ОТРЫВОК ТЕКСТА:

Ключевые слова: романы М.М. Хераскова, женский портрет, стилевые особенности, художественные функции.
Описания в прозе М.М. Хераскова - в первую очередь в его романах «Нума Помпилий» (1768), «Кадм и Гармония» (1787), «Полидор, сын Кадма и Гармонии» (1792) - привлекали внимание исследователей. Самым емким и одновременно уничтожающим было высказывание по их поводу Л.И. Кулаковой в статье о Хераскове (1947): «Жанр классического политико-нравоучительного романа обусловил преобладание дидактического элемента в прозе Хераскова. Описаний в его романах много, но они обычно так схематичны и однотипны, что увидеть что-нибудь, читая Хераскова, невозможно. Даже там, где конкретность требуется самим предметом изложения, Херасков старательно избегает ее. Знаменательно в этом отношении полное отсутствие портрета, замененного условными признаками доблести, молодости, старости, "неистовства", убогости, красоты. Если же Херасков и задумывает индивидуализировать портрет, то индивидуализация превращается в стандарт. Все красивые "девы" обоих романов имеют "белые власы", простирающиеся "волнами по груди", очи небесно голубые, цвет лица, подобный лилии, румянец, "распускающейся розе подобный"» [1, с. 332].
Более сбалансированную характеристику художественной речи писателя и в поэзии, и в прозе, с указанием на культурную эпоху и на отношение литературных наследников дал А.В. Западов: «Слог Хераскова изобилует различного рода украшениями, наполнен метафорами, в которых автор, вероятно, видел один из главных признаков художественной выразительности речи. В нем нет "простых" слов и выражений, периоды важны, величавы, длинны. Херасков пишет: "Заря уж простерла румяную ризу по лазурным небесным сводам; свет
утренний, нисходя с вершины гор и лесов дремучих, рассыпался по лицу земному: Кадм наслаждается приятным сном в объятиях своей супруги Гармонии". <...> Карамзин воспитывался на этих образцах русской литературной речи, и в общей тональности слога он затем не разошелся с Херасковым. Не забудем, что в заметке "О прозе" (1822) Пушкин, сказав о том, что проза Карамзина - лучшая в нашей литературе, прибавляет: "Это еще похвала не большая". Заметка же посвящена осуждению тех писателей, которые "думают оживить детскую прозу дополнениями и вялыми метафорами". Пушкин порицает именно то, что делал Херасков: "Должно бы сказать: рано поутру, - а они пишут: "едва первые лучи восходящего солнца озарили восточные края лазурного неба" - ах, как это все ново и свежо, разве оно лучше потому только, что длиннее?" <...> Для своего времени Херасков писал "свежо и ново", и не его вина, что неумолимая история отвела ему так немного лет для власти над умами и вкусами читателей» [2, с. 27, 28].
В самом деле, развернутые описания - одна из характерных черт стиля Хераскова-писателя, проявившаяся как в поэзии, которой он наиболее известен, так и в прозе, особенно поздней. Но сегодня, думается, исследователь не может ограничиться имеющими зерно истины, но, видимо, слишком категоричными высказываниями о «полном отсутствии портрета» в произведениях Хераскова и о том, что в его портретах «индивидуализация превращается в стандарт». Вряд ли можно согласиться и с автором недавней диссертации в том, что «.в портретах героев М.М. Херасков использует прямое соответствие между характером и внешностью, избегая прямого описания внешности» [3, с. 15-16].

ОПИСАНИЕ ЗАДАНИЯ: Перечислите все романы М.М. Хераскова, названные в приведенном выше отрывке о его прозе, с годом издания каждого.

ПРЕДОСТАВЛЕННЫЕ МАТЕРИАЛЫ:
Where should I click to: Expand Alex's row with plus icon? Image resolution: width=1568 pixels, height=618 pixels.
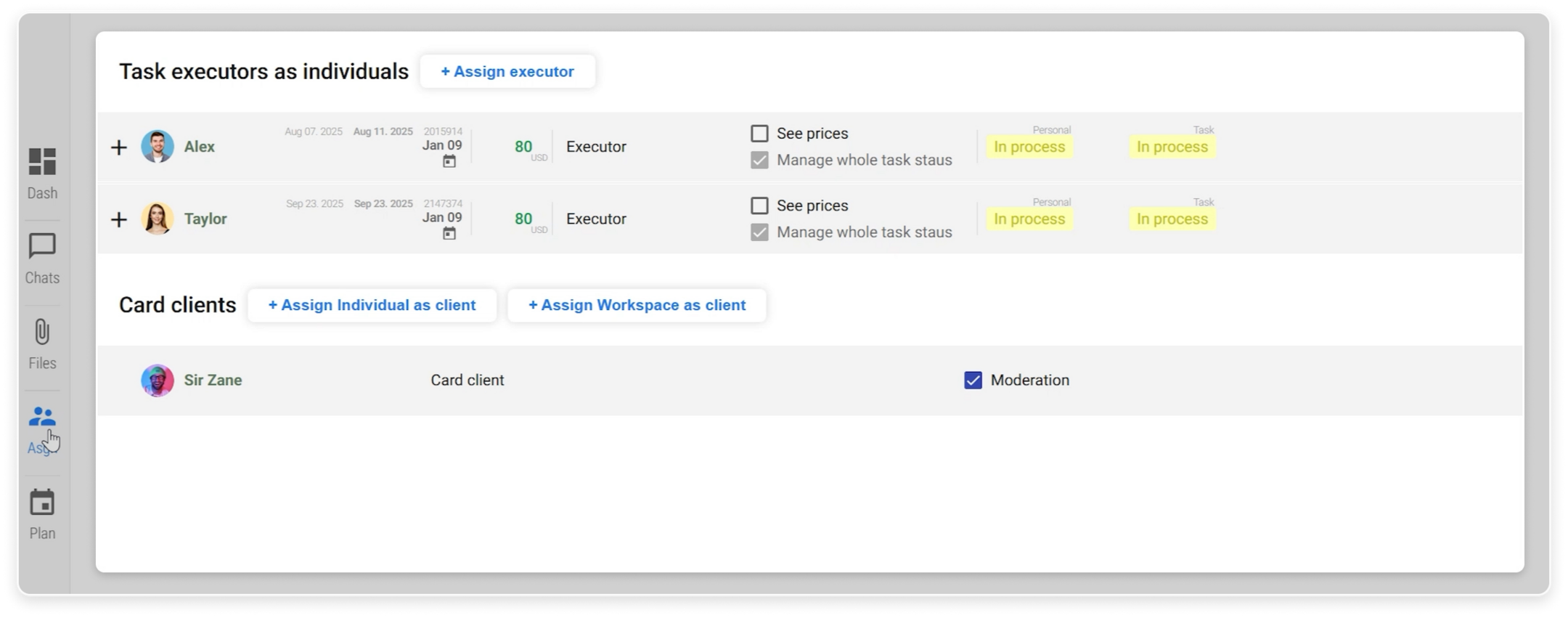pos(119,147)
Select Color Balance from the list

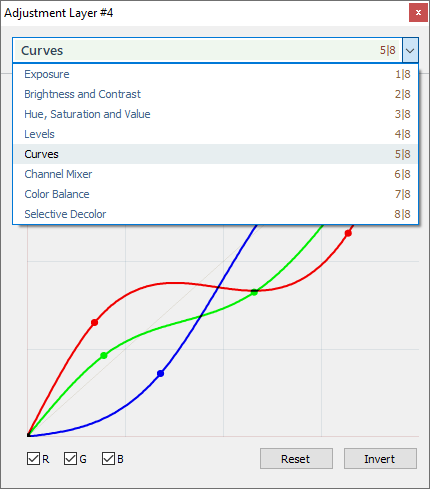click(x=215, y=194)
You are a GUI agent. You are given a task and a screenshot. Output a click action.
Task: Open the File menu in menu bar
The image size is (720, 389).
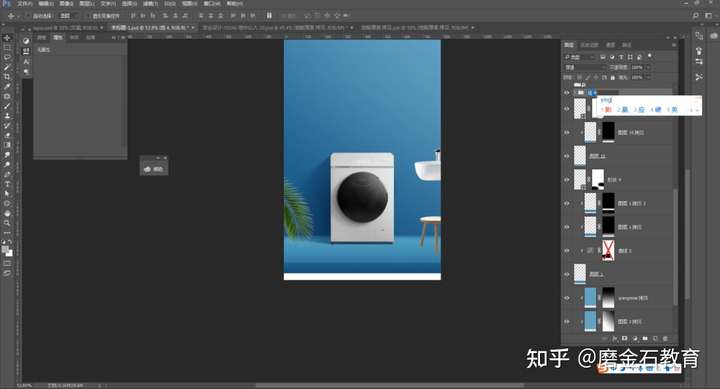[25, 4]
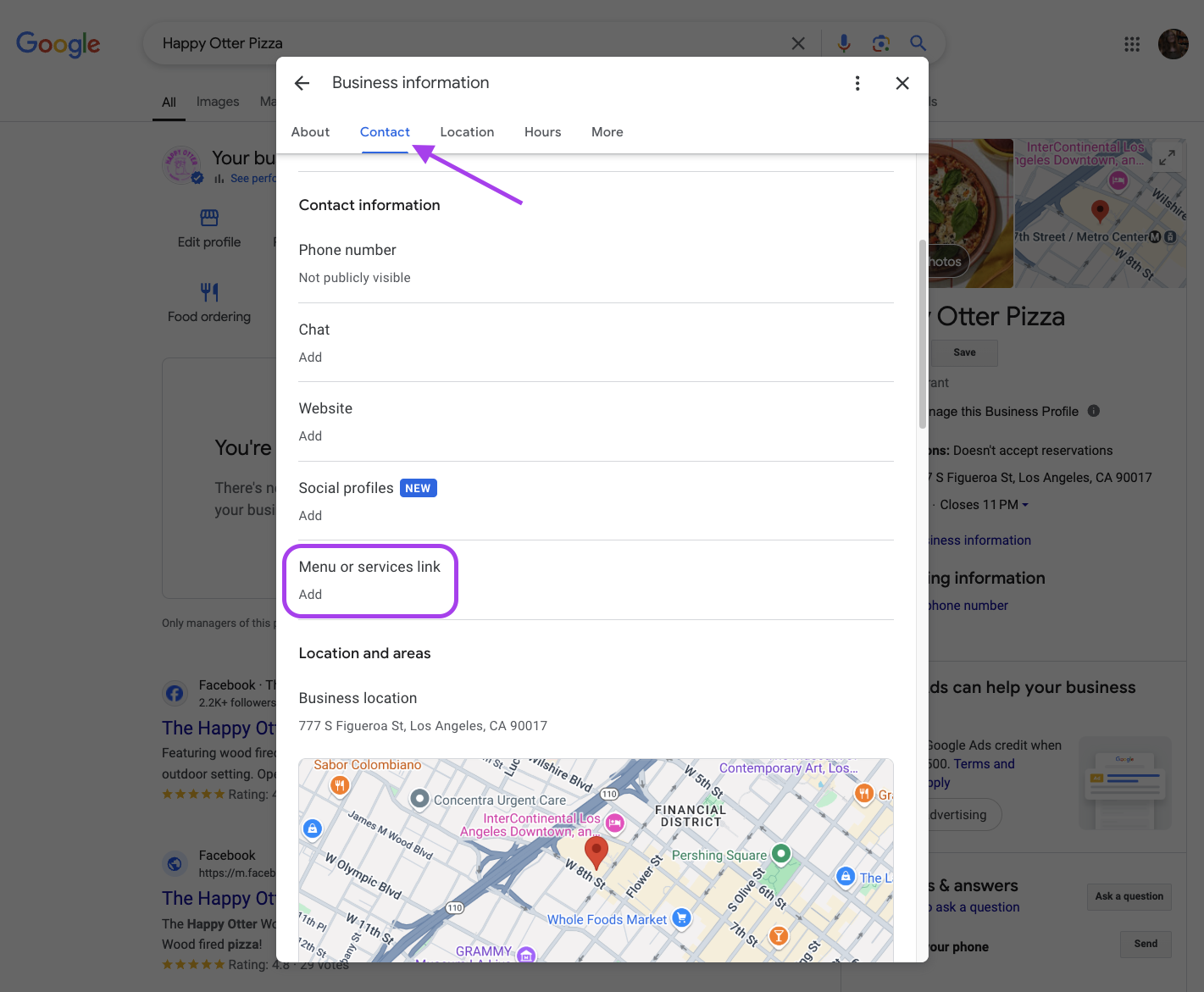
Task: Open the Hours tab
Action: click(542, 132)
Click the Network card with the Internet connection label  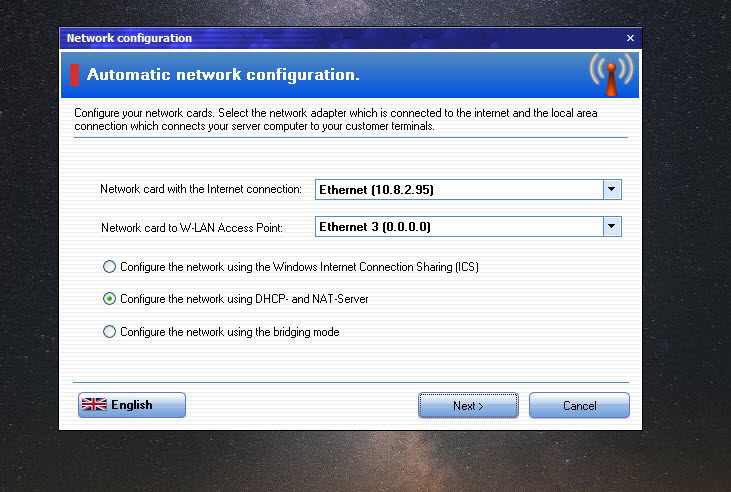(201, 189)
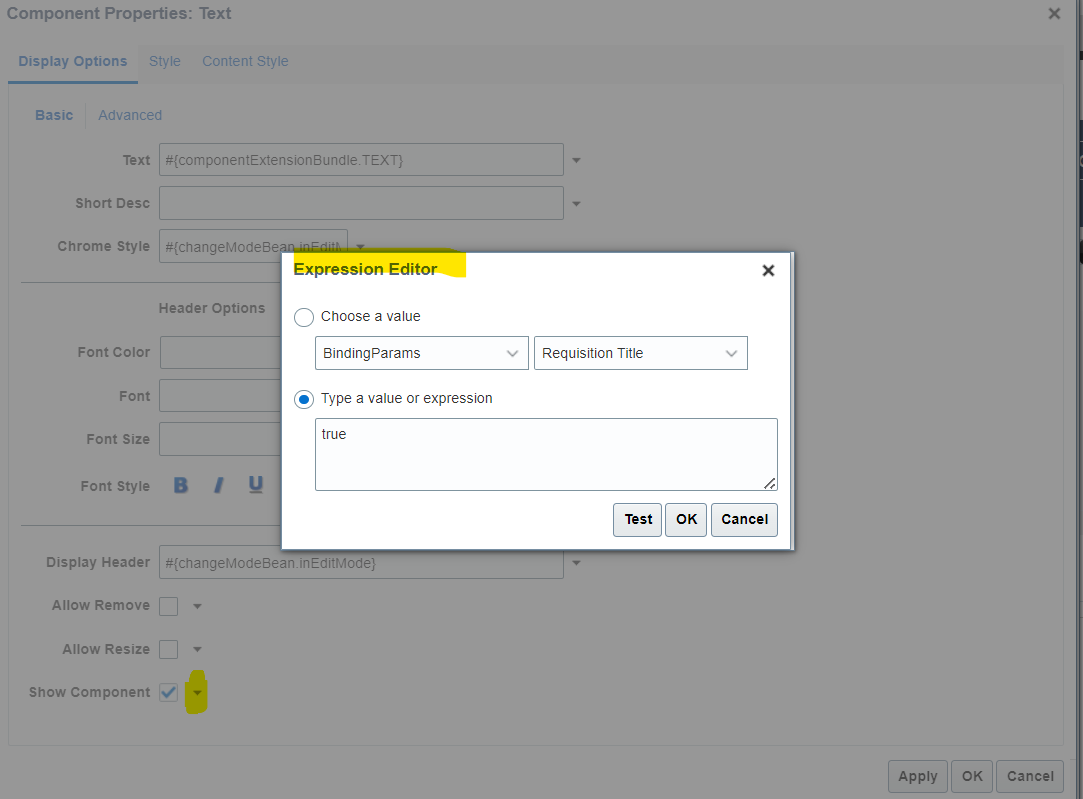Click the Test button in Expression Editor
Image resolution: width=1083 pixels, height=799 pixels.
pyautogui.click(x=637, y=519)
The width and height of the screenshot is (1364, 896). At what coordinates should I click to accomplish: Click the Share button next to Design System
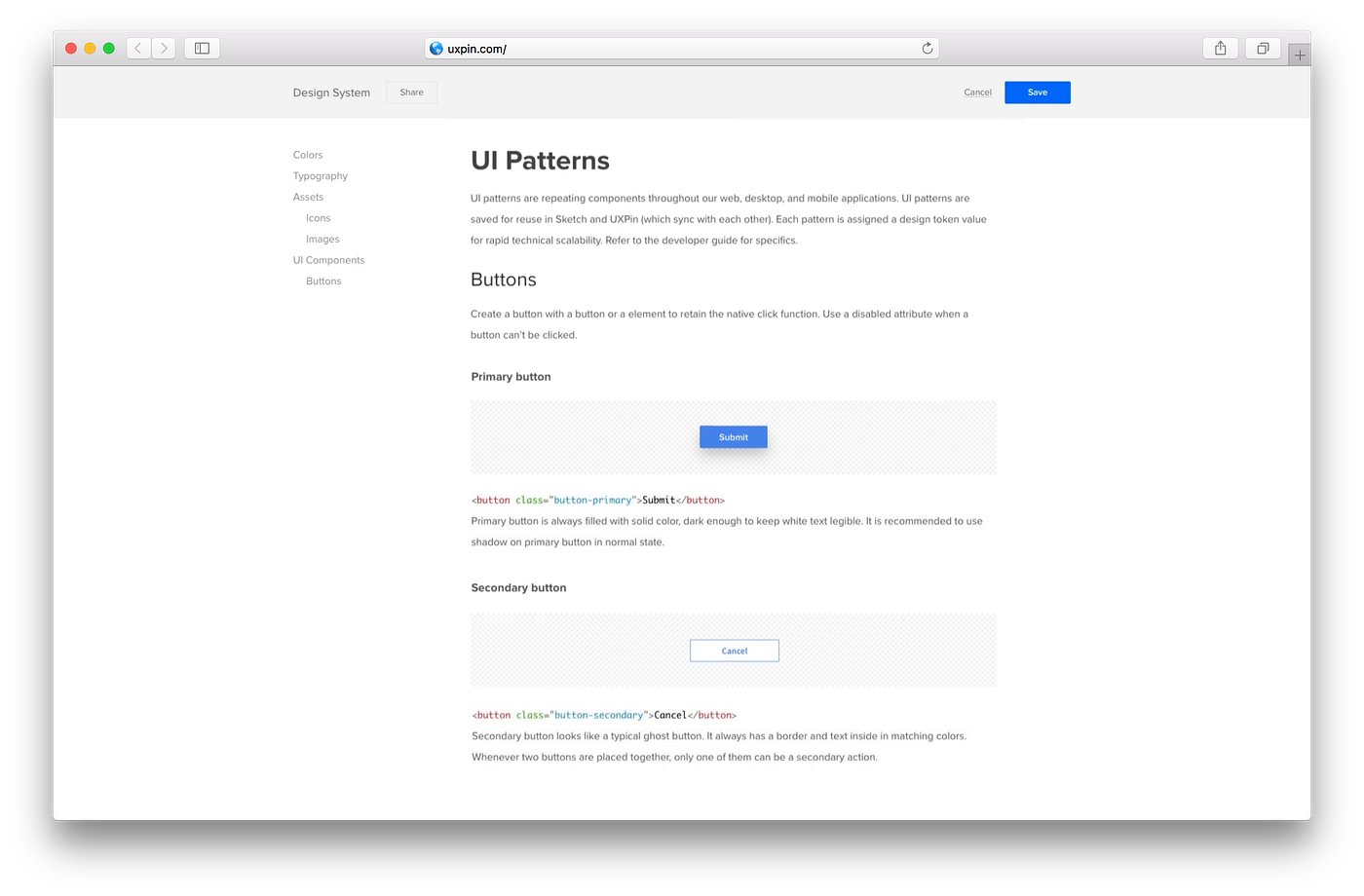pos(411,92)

ОБРАЗЕЦ ОТВЕТА:
«Нума Помпилий» (1768)
«Кадм и Гармония» (1787)
«Полидор, сын Кадма и Гармонии» (1792)